As shown in FIGS. 4, 7 and 8, the tip of the third mounting plate portion 73 has a plurality of first screw holes 65a formed in the first mounting portion 65 of the intake manifold 6 with vertical orientation. A plurality of third bolt insertion holes 73a for fastening with third bolts 77 are formed.
In this embodiment, the third bolt insertion holes 73a of the third mounting plate portion 73 are formed at two locations spaced apart by a predetermined distance in the front-rear direction.
As shown in FIG. 7, the first attachment portion 65 of the intake manifold 6 is formed by integrally joining two columnar bodies 65A in the front-rear direction. is formed with a first screw hole 65a opening to the .

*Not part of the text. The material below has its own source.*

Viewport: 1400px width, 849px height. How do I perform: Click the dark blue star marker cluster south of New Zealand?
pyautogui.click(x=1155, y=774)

Further, as shown in FIGS. 7 and 8, a horizontal reinforcing plate 78 extending over the inner surface of the first mounting plate portion 71 and the inner surface of the second mounting plate portion 72 of the first bracket 70 is fixed by welding or the like. On the inner surface of the first mounting plate portion 71 of the first bracket 70, a load transmission plate 79 abutting on the upper surface of the reinforcing plate 78 from above is attached to the first bolt 74 together with the split reinforcing flange plate 50A of the exhaust gas purification case 41.・They are fixed by tightening together with a nut 75 . Therefore, a fourth bolt insertion hole 79a penetrating in the left-right direction is formed in each of three locations along the circumferential direction of the divided reinforcing flange plate 50A in the load transmission plate 79. As shown in FIG. As shown in FIG. 7, nuts 75 are fixed by welding or the like to portions of the inner surface of the load transmission plate 79 corresponding to the fourth bolt insertion holes 79a on both sides in the circumferential direction.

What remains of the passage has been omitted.